Al cabo de un año largo de presidencia, Obama y su equipo comprueban con sorpresa y resignación que una cosa es predicar y otra bien distinta dar trigo, y que la realidad tiene muy poco que ver con los sueños, aunque sean los del hombre más poderoso del planeta. Se suponía que las diferencias ideológicas entre los partidos demócrata y republicano eran casi irrelevantes, de modo especial si comparamos esos partidos con las formaciones políticas europeas, aparentemente mucho más cargadas de ideología. Además, el tradicional pragmatismo norteamericano subrayaría la preponderancia de los planteamientos de centro: es ahí donde se sitúa la mayor parte de la población y, por tanto, donde se juegan las elecciones.
La realidad se está encargando de corregir esos tópicos de la sociología política. La sociedad estadounidense aparece hoy más polarizada que nunca, y el centro se despuebla a gran velocidad. A la vez, el voto se ha hecho muy volátil. Las encuestas y los resultados electorales registrados a lo largo de los últimos meses confirman que muchos votantes no afiliados a los partidos tradicionales están dando la espalda a Obama con gran rapidez, movidos por el desinterés, la decepción e incluso la indignación ante el curso adoptado por su gestión. Este proceso estaba cantado: Obama no iba a conseguir de modo ilimitado el apoyo de grupos con intereses contrapuestos; no se puede prometer todo a todos y pretender su respaldo cuando el Gobierno tiene que empezar a tomar decisiones que provocan el descontento de unos y otros.

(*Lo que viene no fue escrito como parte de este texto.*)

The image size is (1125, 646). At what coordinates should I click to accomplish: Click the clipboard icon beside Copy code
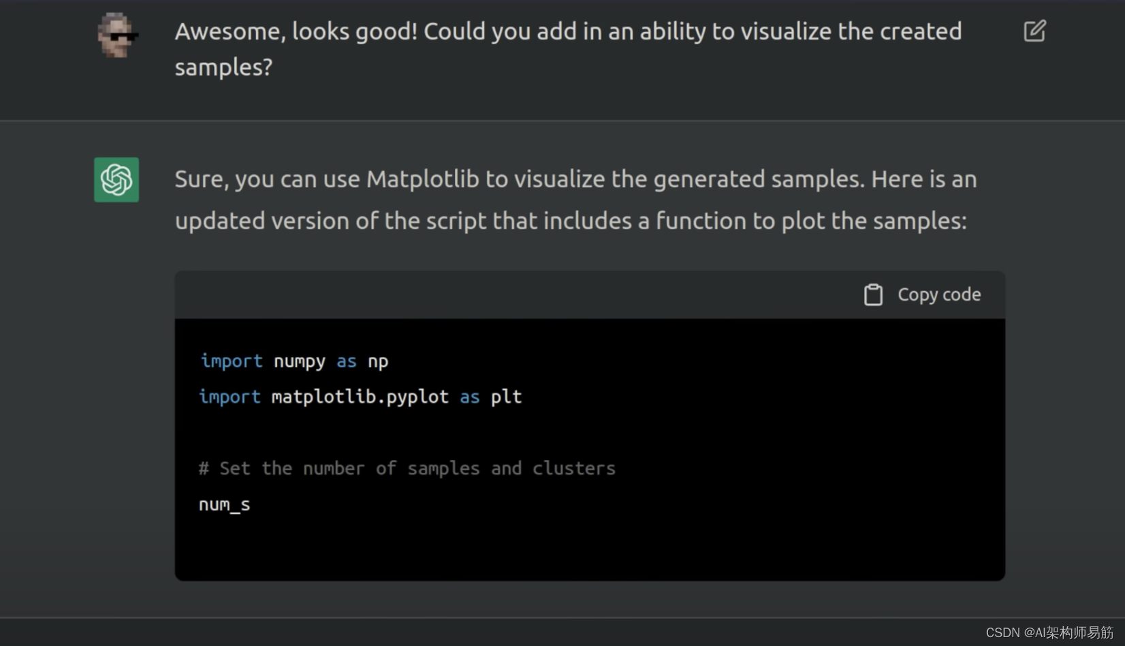click(x=873, y=295)
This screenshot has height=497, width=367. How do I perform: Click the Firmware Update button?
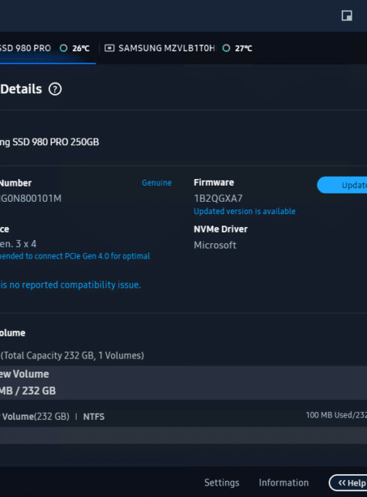click(x=343, y=185)
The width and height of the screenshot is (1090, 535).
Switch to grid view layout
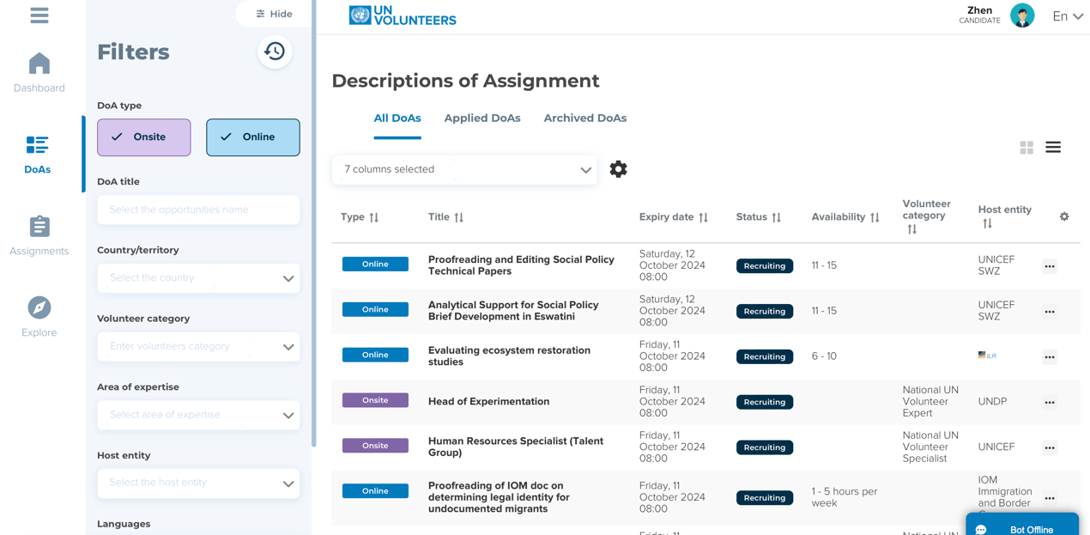[x=1026, y=148]
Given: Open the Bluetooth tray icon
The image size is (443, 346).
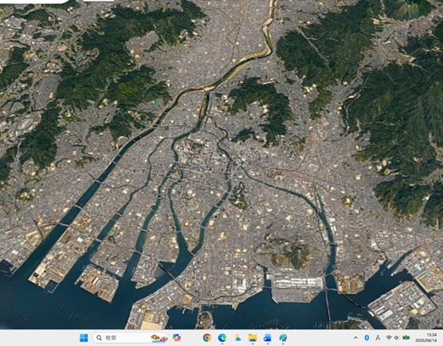Looking at the screenshot, I should [x=367, y=337].
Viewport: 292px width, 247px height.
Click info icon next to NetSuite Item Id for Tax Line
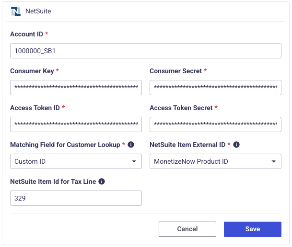tap(102, 181)
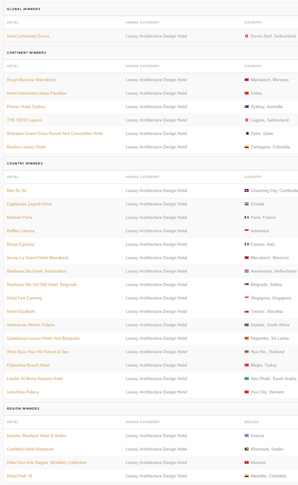Open Kensho Boutique Hotel & Suites link
Image resolution: width=298 pixels, height=485 pixels.
pos(37,436)
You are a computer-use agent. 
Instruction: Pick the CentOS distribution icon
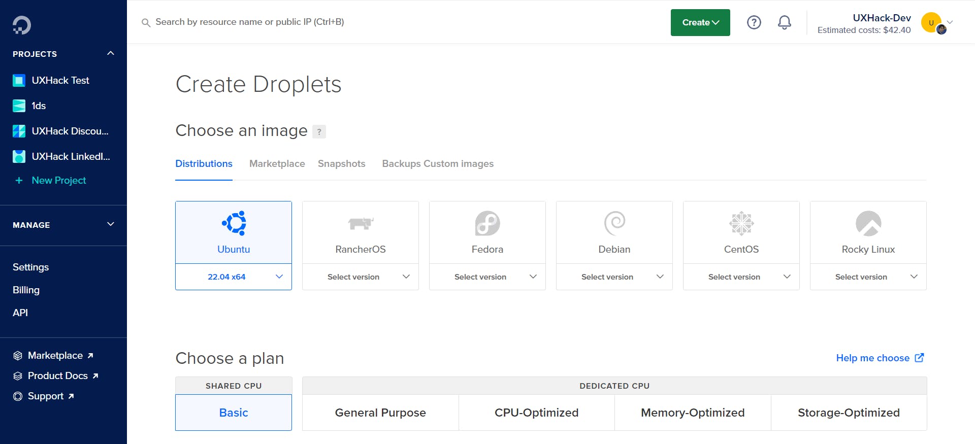(741, 223)
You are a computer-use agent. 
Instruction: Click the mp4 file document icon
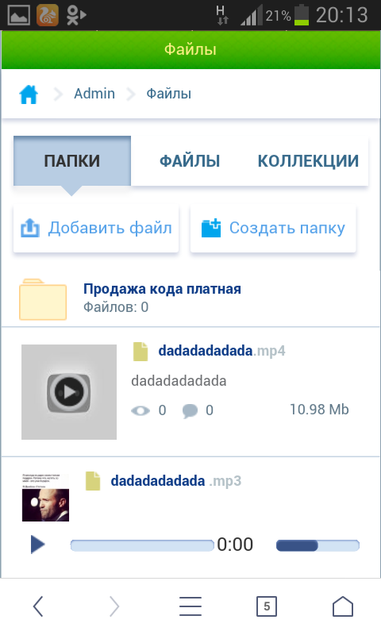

Después de la dolorosa pérdida del puesto de senador por Massachusetts, las encuestas pronostican una severa derrota para los demócratas en las elecciones al Congreso y al Senado del próximo noviembre. Empieza a cundir un ambiente de 'sálvese quien pueda'. Destacados senadores demócratas anuncian, por ejemplo, que no se presentarán a la reelección; entre ellos, Evan Bayh, que sonó incluso como candidato para la vicepresidencia. El senador Bayh ha justificado su renuncia con el partidismo que se ha introducido en Washington, que impide cada vez más lograr mayorías a favor de políticas razonables. El Senado tenía la fama de ser una especie de club en el que la afiliación partidista contaba muy poco, pues primaba el interés superior del servicio a la nación. Esto ya no es así: también aquí los frentes partidistas están claramente marcados, y la estrategia de los partidos se impone a los intereses nacionales. De modo paralelo, ambos grupos parlamentarios se homogeneizan de forma creciente: tanto el grupo moderado-liberal de los republicanos como el ala conservadora de los demócratas tienden a extinguirse.
Scott McClellan, el que fuera portavoz del presidente Bush, acaba de publicar un libro en el que narra su experiencia y lamenta que la política en Washington se practique como si se tratara de una guerra. Todos los protagonistas lo lamentan, en público y en privado, pero casi nadie hace algo para evitarlo. Es una pena que esto suceda precisamente cuando el país se enfrenta a una crisis económica y a otros retos formidables, que deberían exigir el esfuerzo coordinado de todos.